# toxodera sp.



## Fishe (Apr 18, 2013)

Just out of curiosity does anybody on this forum have or used to have any toxodera sp. I consider this the king of mantids, even more than idolomantis


----------



## Mime454 (Apr 18, 2013)

People have tried to bring them back from their native Malaysia, but to my knowledge have never been successful in getting them to breed or even transporting them. It's something to do with the pressure.
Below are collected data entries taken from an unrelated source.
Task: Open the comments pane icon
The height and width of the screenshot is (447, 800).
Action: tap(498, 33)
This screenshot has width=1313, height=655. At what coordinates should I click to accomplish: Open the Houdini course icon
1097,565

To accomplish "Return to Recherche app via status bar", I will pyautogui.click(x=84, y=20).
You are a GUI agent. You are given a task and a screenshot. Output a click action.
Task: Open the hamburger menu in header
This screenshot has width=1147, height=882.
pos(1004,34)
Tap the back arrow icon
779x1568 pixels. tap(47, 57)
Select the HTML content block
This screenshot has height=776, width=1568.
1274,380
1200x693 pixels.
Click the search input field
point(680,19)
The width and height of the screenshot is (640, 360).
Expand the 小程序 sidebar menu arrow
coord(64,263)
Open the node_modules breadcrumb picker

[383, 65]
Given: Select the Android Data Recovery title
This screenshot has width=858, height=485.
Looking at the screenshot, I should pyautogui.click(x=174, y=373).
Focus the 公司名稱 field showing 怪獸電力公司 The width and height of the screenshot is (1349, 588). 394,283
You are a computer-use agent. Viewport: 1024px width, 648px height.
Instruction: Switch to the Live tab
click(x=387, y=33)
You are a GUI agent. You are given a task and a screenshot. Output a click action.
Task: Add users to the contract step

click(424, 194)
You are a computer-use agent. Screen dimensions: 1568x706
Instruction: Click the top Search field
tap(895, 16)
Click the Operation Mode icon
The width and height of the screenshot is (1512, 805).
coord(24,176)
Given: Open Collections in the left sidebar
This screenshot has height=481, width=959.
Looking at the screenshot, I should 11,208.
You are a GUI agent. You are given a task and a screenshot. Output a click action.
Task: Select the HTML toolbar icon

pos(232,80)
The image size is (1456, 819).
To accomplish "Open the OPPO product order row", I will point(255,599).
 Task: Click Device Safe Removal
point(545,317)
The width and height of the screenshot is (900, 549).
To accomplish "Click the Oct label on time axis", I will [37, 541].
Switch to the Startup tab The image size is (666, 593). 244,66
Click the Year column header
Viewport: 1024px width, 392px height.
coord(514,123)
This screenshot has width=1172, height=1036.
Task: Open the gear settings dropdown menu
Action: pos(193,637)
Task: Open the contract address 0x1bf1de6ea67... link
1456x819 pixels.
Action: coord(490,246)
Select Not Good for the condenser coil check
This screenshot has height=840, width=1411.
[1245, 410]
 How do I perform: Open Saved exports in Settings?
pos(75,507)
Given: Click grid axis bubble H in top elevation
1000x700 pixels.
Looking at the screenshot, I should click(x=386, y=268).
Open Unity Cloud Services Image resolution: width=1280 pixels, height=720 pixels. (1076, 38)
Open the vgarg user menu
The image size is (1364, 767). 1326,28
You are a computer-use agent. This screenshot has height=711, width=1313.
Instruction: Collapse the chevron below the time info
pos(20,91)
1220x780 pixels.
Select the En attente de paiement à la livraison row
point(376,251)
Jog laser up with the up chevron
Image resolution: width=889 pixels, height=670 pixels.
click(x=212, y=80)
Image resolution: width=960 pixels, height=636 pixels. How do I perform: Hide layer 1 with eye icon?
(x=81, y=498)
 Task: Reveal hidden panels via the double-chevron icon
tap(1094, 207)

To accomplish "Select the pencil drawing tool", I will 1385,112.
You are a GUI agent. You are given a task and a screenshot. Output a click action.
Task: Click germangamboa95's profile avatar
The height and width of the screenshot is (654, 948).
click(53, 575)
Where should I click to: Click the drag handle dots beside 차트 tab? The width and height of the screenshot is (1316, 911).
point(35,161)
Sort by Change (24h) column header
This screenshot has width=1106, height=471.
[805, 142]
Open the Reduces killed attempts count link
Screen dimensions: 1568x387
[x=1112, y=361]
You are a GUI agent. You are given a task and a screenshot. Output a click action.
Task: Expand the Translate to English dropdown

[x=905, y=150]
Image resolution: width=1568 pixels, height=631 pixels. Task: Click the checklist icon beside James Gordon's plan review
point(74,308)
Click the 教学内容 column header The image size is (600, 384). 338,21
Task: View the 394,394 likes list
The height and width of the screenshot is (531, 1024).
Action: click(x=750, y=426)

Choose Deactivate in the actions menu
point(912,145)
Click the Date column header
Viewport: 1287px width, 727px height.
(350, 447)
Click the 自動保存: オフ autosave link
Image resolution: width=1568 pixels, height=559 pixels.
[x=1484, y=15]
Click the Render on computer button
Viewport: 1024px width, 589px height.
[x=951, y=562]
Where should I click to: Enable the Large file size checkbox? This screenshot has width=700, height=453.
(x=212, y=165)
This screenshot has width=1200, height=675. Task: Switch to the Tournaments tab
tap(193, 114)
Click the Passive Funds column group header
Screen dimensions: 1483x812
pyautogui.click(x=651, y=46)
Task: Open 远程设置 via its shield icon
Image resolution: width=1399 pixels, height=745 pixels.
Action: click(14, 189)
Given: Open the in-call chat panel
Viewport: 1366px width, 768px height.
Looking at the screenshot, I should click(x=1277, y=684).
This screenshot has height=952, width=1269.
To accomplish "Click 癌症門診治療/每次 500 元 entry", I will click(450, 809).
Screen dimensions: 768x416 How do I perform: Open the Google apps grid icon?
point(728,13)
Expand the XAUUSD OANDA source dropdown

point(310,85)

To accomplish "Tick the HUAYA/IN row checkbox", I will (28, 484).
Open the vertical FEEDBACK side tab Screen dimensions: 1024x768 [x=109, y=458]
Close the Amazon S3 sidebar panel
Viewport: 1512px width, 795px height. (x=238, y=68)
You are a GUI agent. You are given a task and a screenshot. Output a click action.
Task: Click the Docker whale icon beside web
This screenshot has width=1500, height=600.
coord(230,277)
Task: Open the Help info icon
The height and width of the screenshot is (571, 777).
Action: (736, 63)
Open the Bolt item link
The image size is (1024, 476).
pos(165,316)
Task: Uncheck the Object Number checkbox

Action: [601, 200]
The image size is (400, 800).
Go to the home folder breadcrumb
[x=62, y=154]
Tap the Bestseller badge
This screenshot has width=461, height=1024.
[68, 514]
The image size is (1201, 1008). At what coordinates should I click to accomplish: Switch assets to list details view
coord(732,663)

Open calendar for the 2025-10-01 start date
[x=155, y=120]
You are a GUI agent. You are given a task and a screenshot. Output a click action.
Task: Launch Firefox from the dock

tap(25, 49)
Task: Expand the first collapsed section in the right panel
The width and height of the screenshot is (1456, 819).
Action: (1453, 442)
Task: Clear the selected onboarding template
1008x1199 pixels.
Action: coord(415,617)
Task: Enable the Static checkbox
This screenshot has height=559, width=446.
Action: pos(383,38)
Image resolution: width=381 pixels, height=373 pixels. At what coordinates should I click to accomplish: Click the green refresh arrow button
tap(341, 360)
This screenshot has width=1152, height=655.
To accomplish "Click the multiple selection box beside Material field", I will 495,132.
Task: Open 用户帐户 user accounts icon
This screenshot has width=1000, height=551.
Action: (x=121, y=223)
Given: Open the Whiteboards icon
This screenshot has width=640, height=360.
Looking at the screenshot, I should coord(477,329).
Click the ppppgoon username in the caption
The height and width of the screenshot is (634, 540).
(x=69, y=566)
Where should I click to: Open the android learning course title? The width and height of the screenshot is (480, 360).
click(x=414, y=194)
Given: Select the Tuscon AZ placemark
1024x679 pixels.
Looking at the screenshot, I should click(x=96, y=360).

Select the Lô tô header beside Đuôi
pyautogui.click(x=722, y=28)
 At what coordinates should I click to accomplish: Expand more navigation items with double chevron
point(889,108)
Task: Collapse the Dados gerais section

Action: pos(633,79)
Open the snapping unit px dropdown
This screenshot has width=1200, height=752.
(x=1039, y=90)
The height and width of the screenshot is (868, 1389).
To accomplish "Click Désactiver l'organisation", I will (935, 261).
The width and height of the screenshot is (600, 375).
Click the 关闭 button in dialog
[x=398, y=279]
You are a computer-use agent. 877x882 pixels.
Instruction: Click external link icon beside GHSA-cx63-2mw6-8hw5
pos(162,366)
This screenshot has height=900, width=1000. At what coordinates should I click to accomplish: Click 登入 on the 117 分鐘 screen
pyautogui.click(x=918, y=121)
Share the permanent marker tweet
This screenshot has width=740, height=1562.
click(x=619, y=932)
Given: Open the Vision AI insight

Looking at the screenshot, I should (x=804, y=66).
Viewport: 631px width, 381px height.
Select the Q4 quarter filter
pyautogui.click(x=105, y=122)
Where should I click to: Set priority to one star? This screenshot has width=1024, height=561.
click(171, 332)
If anyone ever gets them, I sure hope I'm on their good side!


----------



## brancsikia339 (Apr 18, 2013)

They never were in the US, to most of our knowledge. Two brothers (sufistic and khabirun) kept a toxodera beieri female for four months. They also had stenotoxodera porioni. They also need a very large cage or they supposedly commit suicide by chewing their limbs off and slowly eating themselves to death. To put it in a conclusion, nothing near for a novice keeper. There are over 20 species, most completely unknown except by appearance. To this day no one knows what toxodera ooths look like.


----------



## hibiscusmile (Apr 18, 2013)

wow, that's a lot of interesting info, I never knew, I do remember the guys though.


----------



## mantid_mike (Apr 18, 2013)

I want to camp out in Malaysia's jungles one day and find an ooth.


----------



## angelofdeathzz (Apr 18, 2013)

Fishe said:


> I consider this the king of mantids, even more than idolomantis


Now that my friend is a point of view, and not correct in the slightest!!!  Idolo are moving art forms...


----------



## Fishe (Apr 18, 2013)

haha, it would be quite the operation to camp out, find an ooth or some nymphs, smuggle them into the U.S, set up a huge, somewhat pressurized terrarium and breed and distribute them


----------



## Mime454 (Apr 18, 2013)

Fishe said:


> haha, it would be quite the operation to camp out, find an ooth or some nymphs, smuggle them into the U.S, set up a huge, somewhat pressurized terrarium and breed and distribute them


I know a guy that wants to do exactly that next year.


----------



## brancsikia339 (Apr 18, 2013)

The day i get out of college i want to go backpacking in malaysia and find some toxos.


----------



## Fishe (Apr 18, 2013)

brancsikia339 said:


> The day i get out of college i want to go backpacking in malaysia and find some toxos.
> 
> To succesfully breed them, you should probably start by slowly going down the mountain each year by breeding them, getting them accustomed to lower altitudes. A slow transition would make it easier for them


ill leave that up to you, seems hard


----------



## Mime454 (Apr 18, 2013)

brancsikia339 said:


> The day i get out of college i want to go backpacking in malaysia and find some toxos.
> 
> To succesfully breed them, you should probably start by slowly going down the mountain each year by breeding them, getting them accustomed to lower altitudes. A slow transition would make it easier for them


Sounds like something a crazy person might do. Plus, it seems like you have a Lamarckian view of how Evolution works.


----------



## gripen (Apr 18, 2013)

I think some species should be left in the wild...


----------



## Tony C (Apr 18, 2013)

I don't understand the pressurized terrarium idea, I've heard it from several sources and it just strikes me as an internet myth. If they are from high elevations, where the air is less dense and therefore exerts less pressure, why exactly would they need to be kept in a pressurized container? I suspect that the true problem with keeping them in captivity lies elsewhere.


----------



## Fishe (Apr 18, 2013)

I kind of just made that up, Ive never heard that anywhere, I guess it would have to be more of a vacuum than a pressurized enclosure


----------



## frogparty (Apr 18, 2013)

You don't need a reduced pressure environment, what you need is a more naturalistic enclosure with good humidity, airflow, and ready supply of a preferred food source. Too much heresy about this or that from people who don't know is just lame. There is NO precedent for keeping any montane insects that promotes a reduced pressure environment. They definitely need better care than sticking them in a plastic container with some fake plants. Want to see some awesome vivaria? Check out www.dendroboard.com. Internal air circulation, misting systems, the works.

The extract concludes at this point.